Prima di venire ucciso dal tritolo, infatti, Giovanni Falcone fu vittima in vita di una massiccia campagna di delegittimazione. Dovette subire, sistematicamente, gli attacchi di quella che oggi definiremmo “la macchina del fango“. Venne persino accusato di essersi organizzato da solo il fallito attentato dell’Addaura del 1989 perché voleva fare carriera, perché malato di protagonismo. Pressioni e critiche che gli venivano mosse non solo dai nemici dichiarati, quei boss mafiosi che ogni giorno si impegnava concretamente a combattere, ma anche (se non soprattutto) da colleghi, colletti bianchi e gente “perbene“. Gli stessi che avevano invitato lui e la moglie ad allontanarsi da Palermo perché la scorta disturbava la quiete pubblica.

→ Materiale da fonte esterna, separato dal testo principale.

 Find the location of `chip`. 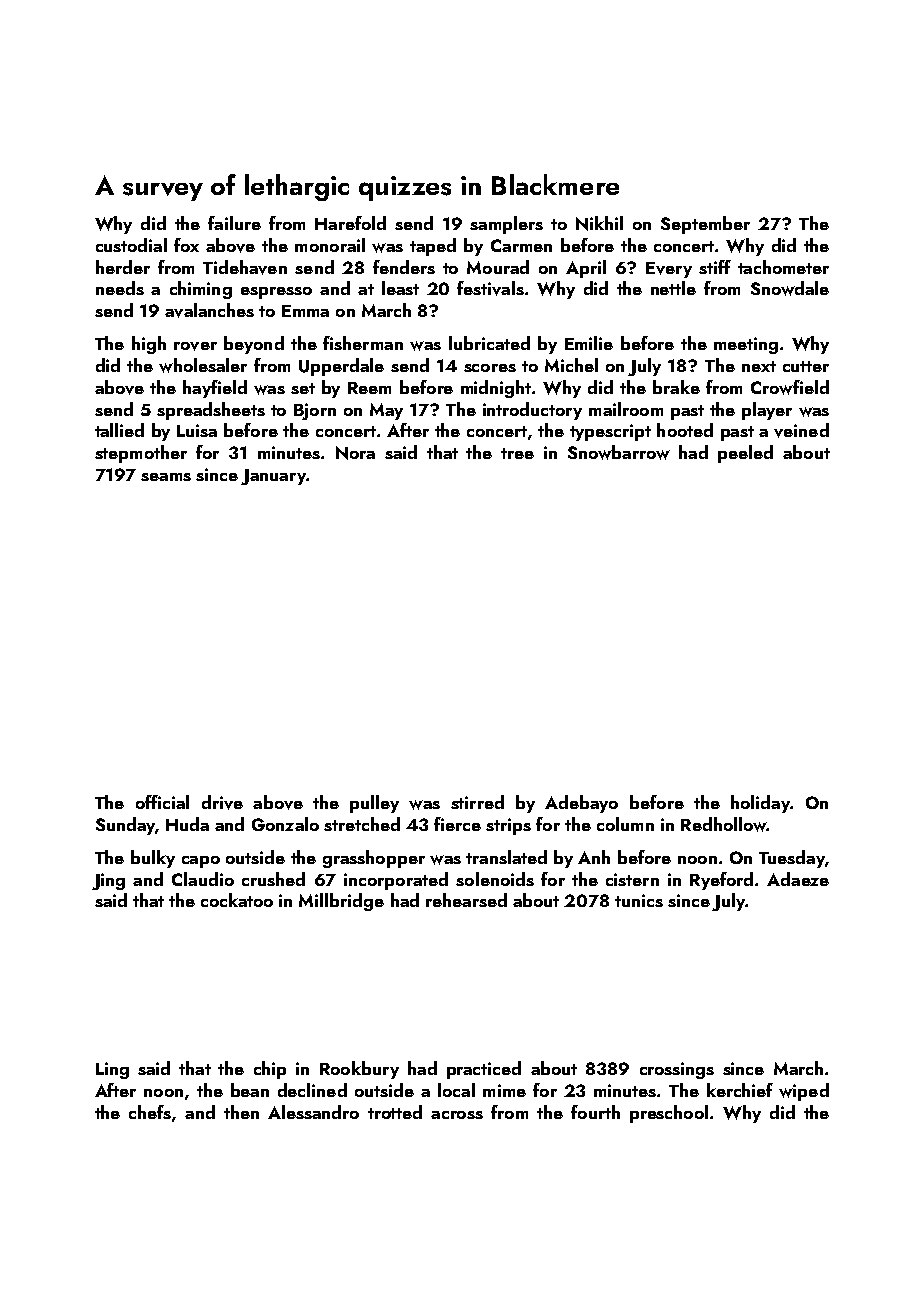

chip is located at coordinates (270, 1070).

Disturbava Giovanni Falcone, sì. Perché non si arrendeva, lavorava duramente e aveva capito che bisognava seguire il denaro. I soldi, la chiave di tutto. Studiava personalmente ogni assegno dei padrini e dei prestanome, per ricollegarli tra loro e tracciare il percorso dei “piccioli”.
Agiva Falcone e lo faceva in nome di una doppia consapevolezza che lui stesso aveva spiegato:
“Che le cose siano così, non vuol dire che debbano andare così. Solo che quando si tratta di rimboccarsi le maniche e incominciare a cambiare, vi è un prezzo da pagare. Ed è allora che la stragrande maggioranza preferisce lamentarsi piuttosto che fare“. E ancora: “La mafia è un fenomeno umano e come tutti i fenomeni umani ha un principio, una sua evoluzione e avrà quindi anche una fine“.
Incarnava gli ideali in cui credeva, viveva di quei principi che lo animavano dal profondo e che lo aiutavano a non far vincere la paura che pure, come è umano che sia, qualche volta lo avrà sfiorato. Se non per se stesso, almeno per chi gli stava vicino e lo amava. Come quando ipotizzò di divorziare dalla moglie, Francesca Morvillo, per tentare di metterla al sicuro. Proposito, purtroppo, vano. Sono rimasti uniti fino all’ultimo istante Giovanni Falcone e la moglie. Le ultime parole di quest’ultima, raccolte da un poliziotto durante il disperato tragitto in ospedale dopo l’esplosione, furono proprio per l’amato compagno di lavoro e di vita: “Dov’è Giovanni…“.
Perché anche se delegittimato, isolato e lasciato solo, Giovanni Falcone aveva il sostegno di Francesca Morvillo, degli agenti della scorta, quelli morti con lui e quelli della terza vettura del corteo che, feriti ma vivi, dopo qualche momento di choc, riuscirono ad aprire le portiere dell’auto e si schierarono a protezione della Croma bianca, temendo che i sicari sarebbero giunti sul posto per il colpo di grazia. E aveva al suo fianco l’inseparabile collega e amico Paolo Borsellino, che solo 57 giorni dopo sarebbe divenuto anche suo compagno di destino, ma in fondo sapevano già di essere uniti per la vita e per la morte.
Perché anche se oggi ricordiamo la strage di Capaci, non dobbiamo commettere l’errore di considerarlo come un episodio a sé stante. È parte di una lunga scia di sangue che per oltre vent’anni ha macchiato Palermo e la Sicilia tutta, facendo strage di giudici, carabinieri, poliziotti, giornalisti e persone comuni ree di essere nel posto sbagliato al momento sbagliato.
Proiettili e tritolo, però, non sono serviti. Giovanni Falcone vive, come vivono coloro che prima e dopo la strage di Capaci la mafia ha provato a fermare sparando e facendo saltare in aria: “Gli uomini passano, le idee restano. Restano le loro tensioni morali e continueranno a camminare sulle gambe di altri uomini“.